Goddard "Feiern, als wär's 1929": Rezessions-Party in New York.

Krisen-Swing aus den 30ern, Spar-Wein und geschreddertes Geld statt Konfetti: In den USA boomen Partys gegen Frust und Existenzangst.

Lehman Brothers, Landesbank, Krise, Crash, Rezession – es ist zum Heulen. Kanzlerin Bundeskanzlerin Angela Merkel prophezeit ein Jahr schlechter Nachrichten, ifo-Chef Hans-Werner Sinn mahnt: "Die Party ist vorbei." Wirklich? "Die Party geht jetzt erst richtig los", sagt David Monn.

Der smarte Geschäftsmann ist New Yorks berühmtester Partyplaner – und organisiert neuerdings auch so genannte Rezessionspartys. Unter dem Motto "Wir feiern als wär’s 1929" treffen sich New Yorks Feierwillige und spülen Frust und Existenzangst runter – mit billigem Alkohol natürlich. Ganz so wie zwischen 1929 und 1941, als die so genannte große Depression die USA in ihrem eisernen Griff hielt, viele Menschen in die Obdachlosigkeit zwang und mit Arbeitslosenquoten von mehr als 25 Prozent zur Verelendung der Massen fühlte.

Deshalb muten die Veranstaltungstipps mancher Partyplaner auch ein wenig zynisch an. Party-Ratgeberin Megan Baldwin befiehlt in amerikanischer Hauruck-Fröhlichkeit: "Redefinieren Sie die Rezession!
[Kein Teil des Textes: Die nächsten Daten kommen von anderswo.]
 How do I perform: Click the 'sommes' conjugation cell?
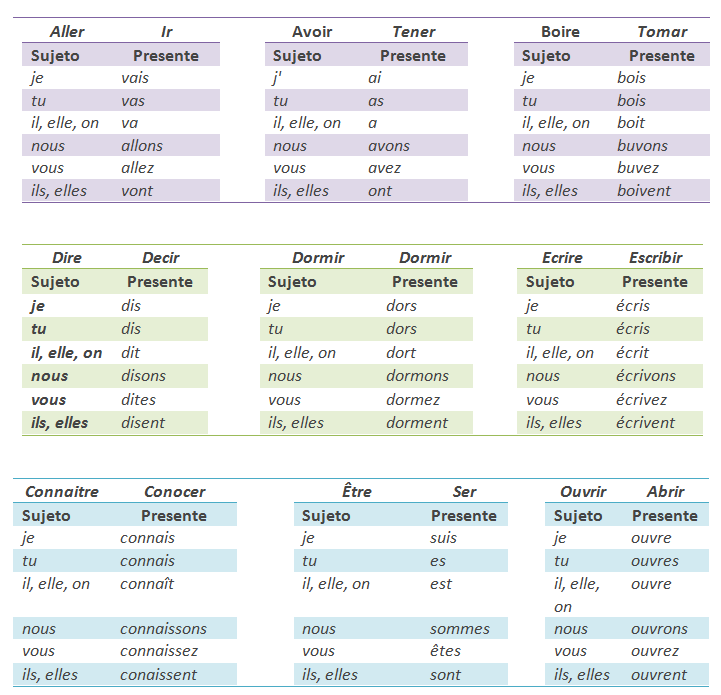(460, 629)
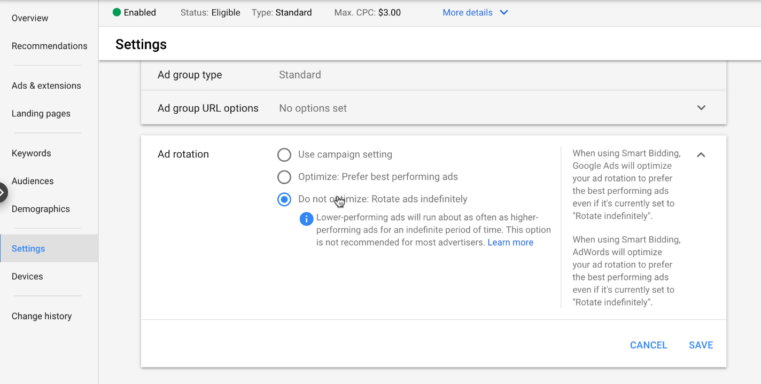Click the Ad group type row
This screenshot has width=761, height=384.
point(433,75)
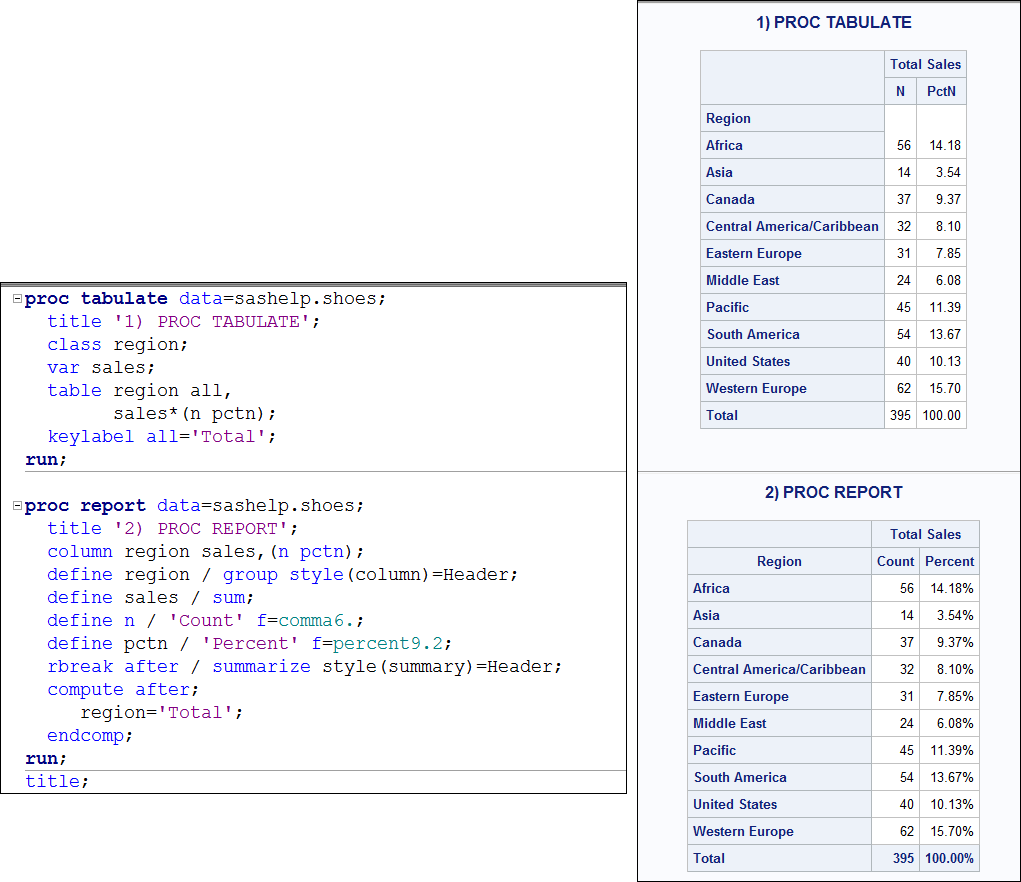Click the 'rbreak after' code line
The width and height of the screenshot is (1021, 882).
112,667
In harten Zeiten muss ihr Sozialleben nicht denselben Weg nehmen wie ihr Konto. Machen Sie Zitronenlimonade aus den Zitronen!"

Gegelter Seitenscheitel, Zweireiher und Hut

Wer als "Rezessionista" was auf sich hält, feiert zwar aus Kostengründen in der Privatwohnung, aber stilecht in 30er-Jahre-Kleidung (für die Herren: gegelter Seitenscheitel, Zweireiher und Hut. Für die Damen: Netzstrümpfe, Pillbox-Hütchen und knielange Röcke). So wie bei der New Yorkerin Joanna Goddard und ihrem Freund Alex. "Es gab Bourbon und Ginger Ale, Äpfel und Erdnüsse und dazu Musik von Bing Crosby." Ebenfalls als Partymusik empfohlen: Krisen-Swing von Glenn Miller, Duke Ellington und Benny Goodman.
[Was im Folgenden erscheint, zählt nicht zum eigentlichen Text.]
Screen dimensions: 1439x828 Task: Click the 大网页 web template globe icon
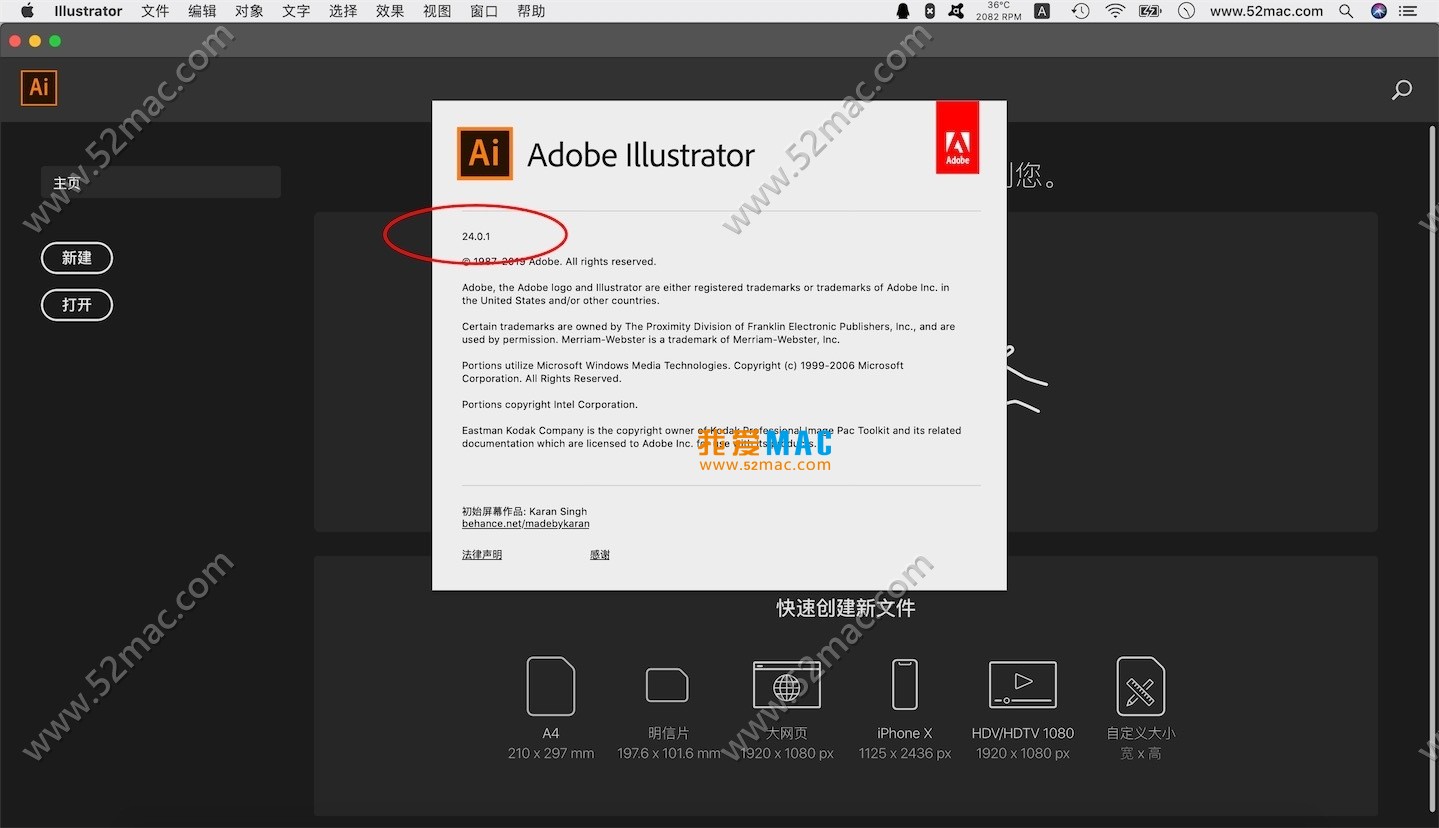(786, 684)
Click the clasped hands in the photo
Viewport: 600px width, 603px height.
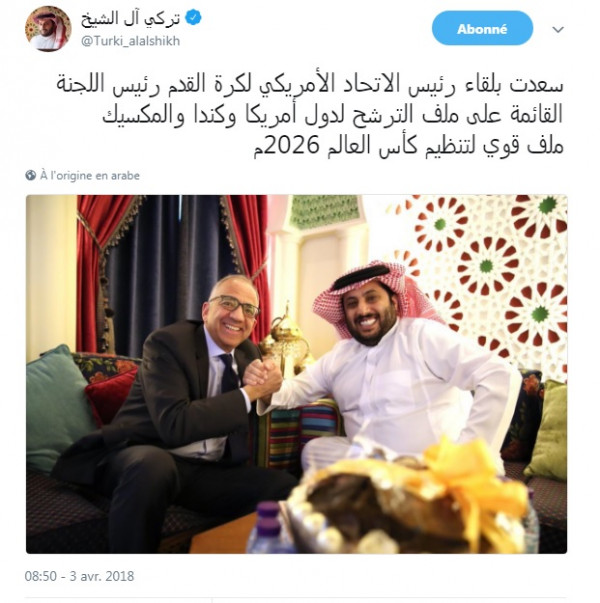point(263,380)
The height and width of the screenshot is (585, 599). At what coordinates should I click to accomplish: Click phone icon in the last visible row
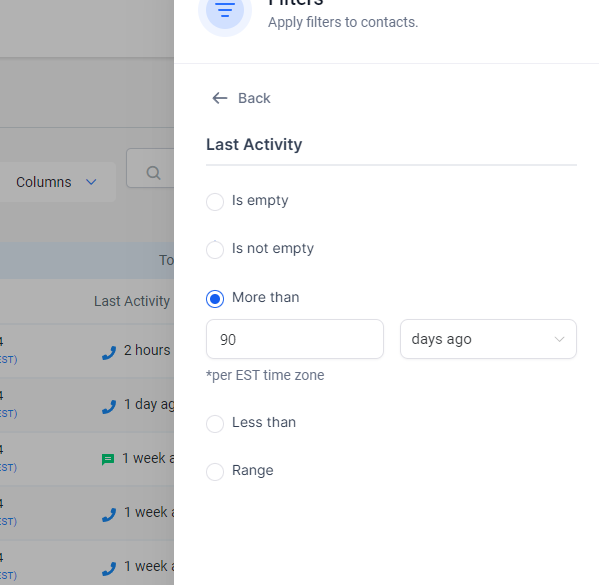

In mageren Zeiten muss heute wie einst natürlich auch an Essen und Trinken gespart werden. Deshalb gibt’s auf Rezessionspartys Ofenkartoffeln oder Reste-Eintopf. Die Getränkefrage haben findige Geschäftemacher ebenfalls gelöst: Der kalifornische Winzer "Concannon" hat einen "Recession Wine" auf den Markt geworfen. Zu haben in den Sorten Chardonnay, Merlot und Cabernet Sauvignon, für relativ günstige 5 Dollar.

Und was ist mit der Party-Deko? David Monn schlägt selbstgebastelte Papiersterne vor. Megan Baldwin empfiehlt statt Konfetti gleich geschreddertes Geld. Ist ja bald eh nichts mehr wert.
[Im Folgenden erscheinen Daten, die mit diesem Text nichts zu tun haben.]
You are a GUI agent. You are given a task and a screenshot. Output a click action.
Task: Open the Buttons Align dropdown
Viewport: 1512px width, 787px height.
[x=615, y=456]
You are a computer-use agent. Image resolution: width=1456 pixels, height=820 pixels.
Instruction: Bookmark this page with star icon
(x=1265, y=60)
Auch die "Pink-Slip-Partys" kommen zurück

Ganz neu sind die "Wir feiern die Krise weg"-Partys allerdings nicht: Schon 2001 nach dem Platzen der Dot-Com-Blase gab es im Silicon Valley so genannte "Pink-Slip-Partys" für arbeitslose IT-Mitarbeiter. "Pink Slips" werden die Kündigungsschreiben in den USA genannt – früher waren sie traditionell rosafarben. Diese Feiern hatten aber nicht nur das Frusttrinken zum Ziel. Hier wurden auch neue Kontakte geknüpft, Arbeitssuchende konnten ihre Lebensläufe verteilen und vielleicht einen neuen Job finden.

Auch die "Pink-Slip-Partys" erleben jetzt ein Revival – die letzte gab’s am vergangenen Freitag in der New Yorker Kneipe "Public House", fast 500 Banker kamen. Gemeinsam lässt sich die Krise eben leichter ertragen, sagt David Monn: "Das ist das gute an der Rezession – man merkt, was wirklich wichtig ist im Leben: Freunde, Familie, Zusammensein."